Toyota warns dealers about new car supply

By Dow Jones Newswires-Wall Street Journal
Posted April 11 at 4:52 p.m.

Toyota Motor Corp. has warned its U.S. dealers that the supply of new vehicles could become “significantly impacted” by the summer, according to a memo distributed Sunday.

The memo is the clearest statement by Toyota that the shortage caused by the March 11 earthquake and tsunami will last into the third quarter.

The company also outlined further cuts in production and supply issues stemming from the earthquake and tsunami in Japan, which has shut down many suppliers and forced Toyota to halt production in Japan for nearly a month.

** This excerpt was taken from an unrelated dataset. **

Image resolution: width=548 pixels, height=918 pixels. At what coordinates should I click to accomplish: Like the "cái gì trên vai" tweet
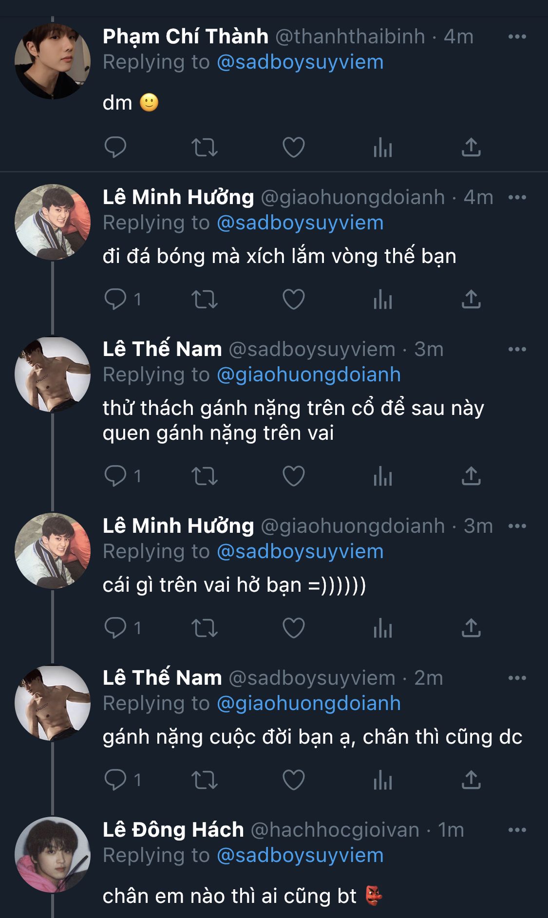[x=293, y=628]
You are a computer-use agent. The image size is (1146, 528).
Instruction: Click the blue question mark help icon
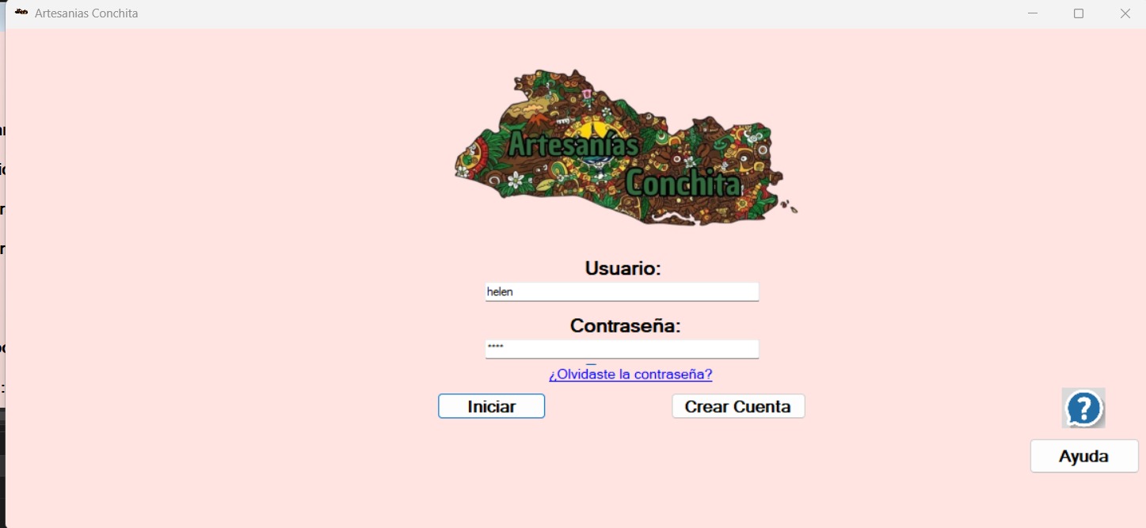click(x=1083, y=408)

“What we don’t know are vehicle production levels for May through July,” Bob Carter, head of the company’s Toyota brand in the U.S., wrote in the memo. “The potential exists that supply of new vehicles could be significantly impacted this summer.”

Toyota spokesman Mike Goss declined to comment specifically on the memo, but said it was too early to say how badly the summer supply of vehicles would be affected. “It’s still too early for us to say precisely,” he said. “We just don’t know yet the full picture.”

The memo, a copy of which was reviewed by The Wall Street Journal, said also the auto maker’s North American plants will take an “extended Easter break” beginning April 21. Toyota’s North American plants are already operating on a reduced schedule, and will be idled for five days between April 15 and April 25.

“They will also take an extended Easter break starting April 21” due to parts shortages, Carter wrote in the memo.

A decision on whether to go back to the reduced schedule of idling the plants two days each week “will be made at a later date once the parts pipeline has been determined.”

The memo also said Toyota is changing the colors of exterior paints it offers because of a shortage of a chemical used in certain paints that is made at a plant in Japan that was severely damaged in the March 11 quake. Ships carrying new vehicles will leave Japan every two weeks and make stops at six ports to speed exports to North America, Carter wrote.

The effect is that dealers will be getting cars in smaller batches more often than under normal circumstances.

He added that Toyota has an inventory of about 300,000 cars and trucks in the U.S. and noted that the company has just 72,000 cars and trucks on dealer lots after the “cash-for-clunkers” rebates were ended in early September in 2009.

“Today we have good levels of inventory, but inventory will be getting tighter,” the memo said. “Toyota will be producing new vehicles at significantly reduced levels.”

Carter said the company has been able to produce repair and replacement parts at a level high enough to prevent most shortages at U.S. dealers. A few weeks ago, the company put restrictions on the ordering of 233 replacement parts that could be ordered by dealers.

Honda Motor Co., which has been limiting production at its U.S. plants to about 50% normal volumes, extended the slow down through April 22, varying the production output from plant to plant based on the parts that are available, according to a memo that was sent by Executive Vice President John Mendel and was also reviewed by The Wall Street Journal.

Nissan Motor Co. also stopped production at its North American plants several days this month to conserve parts.